Here is a block of records. Copy every one of them exactly.

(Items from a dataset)
◆ ◆ ◆ ◆

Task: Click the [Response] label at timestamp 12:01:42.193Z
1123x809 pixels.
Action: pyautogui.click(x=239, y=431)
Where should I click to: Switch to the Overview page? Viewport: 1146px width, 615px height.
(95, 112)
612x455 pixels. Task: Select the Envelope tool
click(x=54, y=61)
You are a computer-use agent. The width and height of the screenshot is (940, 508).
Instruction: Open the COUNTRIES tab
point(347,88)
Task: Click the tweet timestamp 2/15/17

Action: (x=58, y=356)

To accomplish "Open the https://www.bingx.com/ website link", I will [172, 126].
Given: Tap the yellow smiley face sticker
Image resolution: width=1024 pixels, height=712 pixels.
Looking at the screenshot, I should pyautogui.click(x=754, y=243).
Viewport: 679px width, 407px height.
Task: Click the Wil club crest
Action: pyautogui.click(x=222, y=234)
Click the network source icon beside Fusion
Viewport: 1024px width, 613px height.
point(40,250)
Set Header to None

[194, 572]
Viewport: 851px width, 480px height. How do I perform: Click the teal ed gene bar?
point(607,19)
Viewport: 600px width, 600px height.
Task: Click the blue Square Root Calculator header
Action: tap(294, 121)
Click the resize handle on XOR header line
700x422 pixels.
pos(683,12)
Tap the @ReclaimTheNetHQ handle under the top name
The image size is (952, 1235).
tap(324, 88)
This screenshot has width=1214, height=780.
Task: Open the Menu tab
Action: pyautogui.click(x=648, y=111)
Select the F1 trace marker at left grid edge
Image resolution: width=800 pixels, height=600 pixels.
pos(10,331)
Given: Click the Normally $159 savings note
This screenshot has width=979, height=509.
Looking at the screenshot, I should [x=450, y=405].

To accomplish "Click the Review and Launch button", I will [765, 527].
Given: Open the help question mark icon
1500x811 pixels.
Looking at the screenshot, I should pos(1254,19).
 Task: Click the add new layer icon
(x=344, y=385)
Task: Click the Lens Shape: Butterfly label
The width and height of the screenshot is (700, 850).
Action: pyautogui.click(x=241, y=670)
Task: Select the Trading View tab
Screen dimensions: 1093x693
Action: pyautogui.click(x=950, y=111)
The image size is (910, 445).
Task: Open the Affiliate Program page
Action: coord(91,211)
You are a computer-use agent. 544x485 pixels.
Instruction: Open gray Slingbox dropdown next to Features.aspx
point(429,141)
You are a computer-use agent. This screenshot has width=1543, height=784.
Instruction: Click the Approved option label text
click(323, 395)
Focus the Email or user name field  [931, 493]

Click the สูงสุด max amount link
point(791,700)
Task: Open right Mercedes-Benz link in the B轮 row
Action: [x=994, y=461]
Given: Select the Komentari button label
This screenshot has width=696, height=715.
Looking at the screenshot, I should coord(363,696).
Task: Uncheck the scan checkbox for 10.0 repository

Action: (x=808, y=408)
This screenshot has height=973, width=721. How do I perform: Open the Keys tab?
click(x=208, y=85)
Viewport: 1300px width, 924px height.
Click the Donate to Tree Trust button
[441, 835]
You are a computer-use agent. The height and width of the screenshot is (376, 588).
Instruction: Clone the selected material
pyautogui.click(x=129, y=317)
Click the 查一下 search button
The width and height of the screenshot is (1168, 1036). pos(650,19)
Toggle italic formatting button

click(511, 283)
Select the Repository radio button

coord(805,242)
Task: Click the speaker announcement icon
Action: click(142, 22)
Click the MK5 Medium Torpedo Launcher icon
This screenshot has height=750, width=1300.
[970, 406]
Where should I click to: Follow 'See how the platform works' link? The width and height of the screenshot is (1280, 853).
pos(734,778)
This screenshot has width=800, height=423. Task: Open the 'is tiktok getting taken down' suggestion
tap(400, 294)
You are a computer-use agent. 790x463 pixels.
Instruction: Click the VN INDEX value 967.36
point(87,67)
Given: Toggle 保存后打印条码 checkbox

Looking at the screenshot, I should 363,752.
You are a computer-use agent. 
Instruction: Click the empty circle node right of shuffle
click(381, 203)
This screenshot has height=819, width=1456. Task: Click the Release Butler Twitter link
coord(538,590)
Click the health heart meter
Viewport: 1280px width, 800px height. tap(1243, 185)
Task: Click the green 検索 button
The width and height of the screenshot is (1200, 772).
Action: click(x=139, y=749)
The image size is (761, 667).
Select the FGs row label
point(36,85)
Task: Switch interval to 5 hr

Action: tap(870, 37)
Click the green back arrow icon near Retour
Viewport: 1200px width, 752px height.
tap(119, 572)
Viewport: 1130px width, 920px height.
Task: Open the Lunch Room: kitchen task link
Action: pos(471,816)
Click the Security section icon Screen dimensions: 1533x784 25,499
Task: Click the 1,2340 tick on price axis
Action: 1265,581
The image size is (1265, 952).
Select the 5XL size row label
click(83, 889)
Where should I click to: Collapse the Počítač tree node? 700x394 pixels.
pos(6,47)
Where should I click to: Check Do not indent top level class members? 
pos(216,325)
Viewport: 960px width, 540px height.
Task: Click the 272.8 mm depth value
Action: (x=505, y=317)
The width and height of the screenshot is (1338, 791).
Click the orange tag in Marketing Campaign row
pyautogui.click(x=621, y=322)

◆ ◆ ◆ ◆

• Completed task:
Task: Click the [Response] label at timestamp 12:01:42.193Z
1123x809 pixels.
Action: pyautogui.click(x=239, y=431)
Where should I click to: Switch to the Overview page? Viewport: 1146px width, 615px height.
(95, 112)
612x455 pixels. Task: Select the Envelope tool
click(x=54, y=61)
You are a computer-use agent. The width and height of the screenshot is (940, 508).
Instruction: Open the COUNTRIES tab
point(347,88)
Task: Click the tweet timestamp 2/15/17

Action: (x=58, y=356)

To accomplish "Open the https://www.bingx.com/ website link", I will [172, 126].
Given: Tap the yellow smiley face sticker
Image resolution: width=1024 pixels, height=712 pixels.
Looking at the screenshot, I should pyautogui.click(x=754, y=243).
Viewport: 679px width, 407px height.
Task: Click the Wil club crest
Action: pyautogui.click(x=222, y=234)
Click the network source icon beside Fusion
Viewport: 1024px width, 613px height.
point(40,250)
Set Header to None

[194, 572]
Viewport: 851px width, 480px height. How do I perform: Click the teal ed gene bar?
point(607,19)
Viewport: 600px width, 600px height.
Task: Click the blue Square Root Calculator header
Action: tap(294, 121)
Click the resize handle on XOR header line
700x422 pixels.
pos(683,12)
Tap the @ReclaimTheNetHQ handle under the top name
The image size is (952, 1235).
tap(324, 88)
This screenshot has width=1214, height=780.
Task: Open the Menu tab
Action: pyautogui.click(x=648, y=111)
Select the F1 trace marker at left grid edge
Image resolution: width=800 pixels, height=600 pixels.
pos(10,331)
Given: Click the Normally $159 savings note
This screenshot has width=979, height=509.
Looking at the screenshot, I should [x=450, y=405].

To accomplish "Click the Review and Launch button", I will [765, 527].
Given: Open the help question mark icon
1500x811 pixels.
Looking at the screenshot, I should pos(1254,19).
 Task: Click the add new layer icon
(x=344, y=385)
Task: Click the Lens Shape: Butterfly label
The width and height of the screenshot is (700, 850).
Action: pyautogui.click(x=241, y=670)
Task: Select the Trading View tab
Screen dimensions: 1093x693
Action: pyautogui.click(x=950, y=111)
The image size is (910, 445).
Task: Open the Affiliate Program page
Action: coord(91,211)
You are a computer-use agent. 544x485 pixels.
Instruction: Open gray Slingbox dropdown next to Features.aspx
point(429,141)
You are a computer-use agent. This screenshot has width=1543, height=784.
Instruction: Click the Approved option label text
click(323, 395)
Focus the Email or user name field  [931, 493]

Click the สูงสุด max amount link
point(791,700)
Task: Open right Mercedes-Benz link in the B轮 row
Action: [x=994, y=461]
Given: Select the Komentari button label
This screenshot has width=696, height=715.
Looking at the screenshot, I should coord(363,696).
Task: Uncheck the scan checkbox for 10.0 repository

Action: (x=808, y=408)
This screenshot has height=973, width=721. How do I perform: Open the Keys tab?
click(x=208, y=85)
Viewport: 1300px width, 924px height.
Click the Donate to Tree Trust button
[441, 835]
You are a computer-use agent. The height and width of the screenshot is (376, 588).
Instruction: Clone the selected material
pyautogui.click(x=129, y=317)
Click the 查一下 search button
The width and height of the screenshot is (1168, 1036). pos(650,19)
Toggle italic formatting button

click(511, 283)
Select the Repository radio button

coord(805,242)
Task: Click the speaker announcement icon
Action: click(142, 22)
Click the MK5 Medium Torpedo Launcher icon
This screenshot has height=750, width=1300.
[970, 406]
Where should I click to: Follow 'See how the platform works' link? The width and height of the screenshot is (1280, 853).
pos(734,778)
This screenshot has width=800, height=423. Task: Open the 'is tiktok getting taken down' suggestion
tap(400, 294)
You are a computer-use agent. 790x463 pixels.
Instruction: Click the VN INDEX value 967.36
point(87,67)
Given: Toggle 保存后打印条码 checkbox

Looking at the screenshot, I should 363,752.
You are a computer-use agent. 
Instruction: Click the empty circle node right of shuffle
click(381, 203)
This screenshot has height=819, width=1456. Task: Click the Release Butler Twitter link
coord(538,590)
Click the health heart meter
Viewport: 1280px width, 800px height. tap(1243, 185)
Task: Click the green 検索 button
The width and height of the screenshot is (1200, 772).
Action: click(x=139, y=749)
The image size is (761, 667).
Select the FGs row label
point(36,85)
Task: Switch interval to 5 hr

Action: tap(870, 37)
Click the green back arrow icon near Retour
Viewport: 1200px width, 752px height.
tap(119, 572)
Viewport: 1130px width, 920px height.
Task: Open the Lunch Room: kitchen task link
Action: pos(471,816)
Click the Security section icon Screen dimensions: 1533x784 25,499
Task: Click the 1,2340 tick on price axis
Action: 1265,581
The image size is (1265, 952).
Select the 5XL size row label
click(83, 889)
Where should I click to: Collapse the Počítač tree node? 700x394 pixels.
pos(6,47)
Where should I click to: Check Do not indent top level class members? 
pos(216,325)
Viewport: 960px width, 540px height.
Task: Click the 272.8 mm depth value
Action: (x=505, y=317)
The width and height of the screenshot is (1338, 791).
Click the orange tag in Marketing Campaign row
pyautogui.click(x=621, y=322)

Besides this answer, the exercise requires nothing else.